## SOURCE EXCERPT
* * * * * * *

I will resend the patch with more detailed change log.

thanks,
Shakeel
Michal Hocko Dec. 31, 2018, 10:11 a.m. UTC | #11
On Sun 30-12-18 19:59:53, Shakeel Butt wrote:
> On Sun, Dec 30, 2018 at 12:00 AM Michal Hocko <mhocko@kernel.org> wrote:
> >
> > On Sun 30-12-18 08:45:13, Michal Hocko wrote:
> > > On Sat 29-12-18 11:34:29, Shakeel Butt wrote:
> > > > On Sat, Dec 29, 2018 at 2:06 AM Michal Hocko <mhocko@kernel.org> wrote:
> > > > >
> > > > > On Sat 29-12-18 10:52:15, Florian Westphal wrote:
> > > > > > Michal Hocko <mhocko@kernel.org> wrote:
> > > > > > > On Fri 28-12-18 17:55:24, Shakeel Butt wrote:
> > > > > > > > The [ip,ip6,arp]_tables use x_tables_info internally and the underlying
> > > > > > > > memory is already accounted to kmemcg. Do the same for ebtables. The
> > > > > > > > syzbot, by using setsockopt(EBT_SO_SET_ENTRIES), was able to OOM the
> > > > > > > > whole system from a restricted memcg, a potential DoS.
> > > > > > >
> > > > > > > What is the lifetime of these objects? Are they bound to any process?
> > > > > >
> > > > > > No, they are not.

* * * * * * *

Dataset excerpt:
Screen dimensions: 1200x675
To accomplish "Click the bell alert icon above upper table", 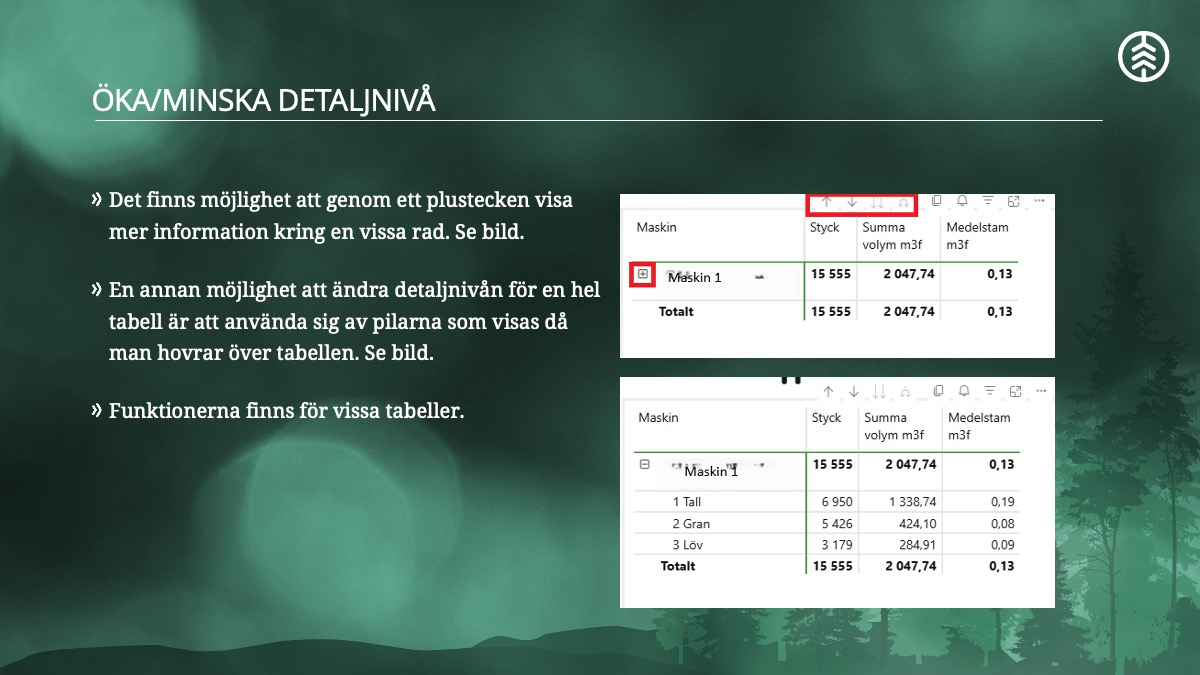I will (963, 201).
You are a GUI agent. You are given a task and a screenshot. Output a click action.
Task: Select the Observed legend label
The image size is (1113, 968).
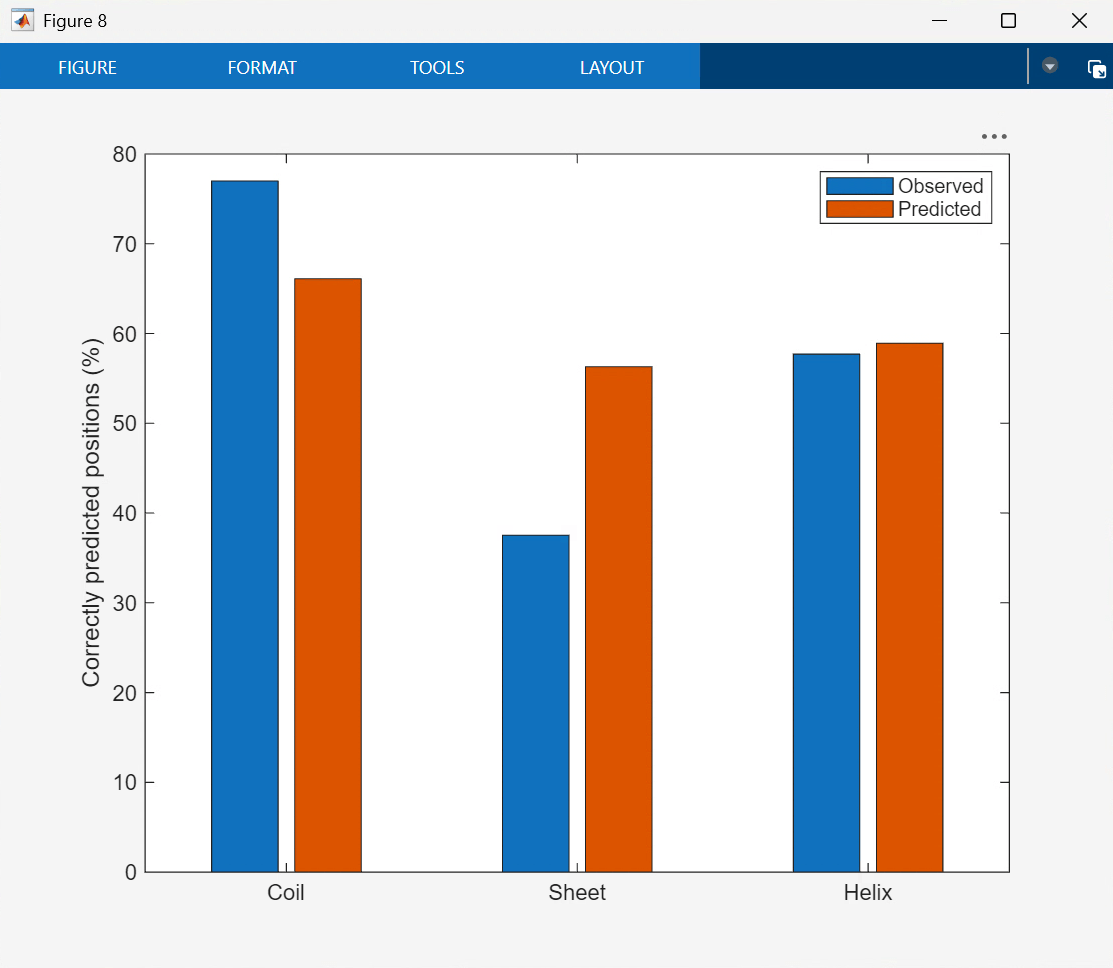coord(940,186)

* * * * * * *

## DO THIS
Write the next part of the email thread about ebtables memory accounting to kmemcg, starting right after its last line. The material above is separate from the email thread.

## OUTPUT FOR THIS EXERCISE
> > > > > > They are free'd only when userspace requests it or the netns is
> > > > > > destroyed.
> > > > >
> > > > > Then this is problematic, because the oom killer is not able to
> > > > > guarantee the hard limit and so the excessive memory consumption cannot
> > > > > be really contained. As a result the memcg will be basically useless
> > > > > until somebody tears down the charged objects by other means. The memcg
> > > > > oom killer will surely kill all the existing tasks in the cgroup and
> > > > > this could somehow reduce the problem. Maybe this is sufficient for
> > > > > some usecases but that should be properly analyzed and described in the
> > > > > changelog.
> > > > >
> > > >
> > > > Can you explain why you think the memcg hard limit will not be
> > > > enforced? From what I understand, the memcg oom-killer will kill the
> > > > allocating processes as you have mentioned. We do force charging for
> > > > very limited conditions but here the memcg oom-killer will take care
> > > > of
> > >
> > > I was talking about the force charge part. Depending on a specific
> > > allocation and its life time this can gradually get us over hard limit
> > > without any bound theoretically.
> >
> > Forgot to mention. Since b8c8a338f75e ("Revert "vmalloc: back off when
> > the current task is killed"") there is no way to bail out from the
> > vmalloc allocation loop so if the request is really large then the memcg
> > oom will not help. Is that a problem here?
> >
> 
> Yes, I think it will be an issue here.
> 
> > Maybe it is time to revisit fatal_signal_pending check.
> 
> Yes, we will need something to handle the memcg OOM. I will think more
> on that front or if you have any ideas, please do propose.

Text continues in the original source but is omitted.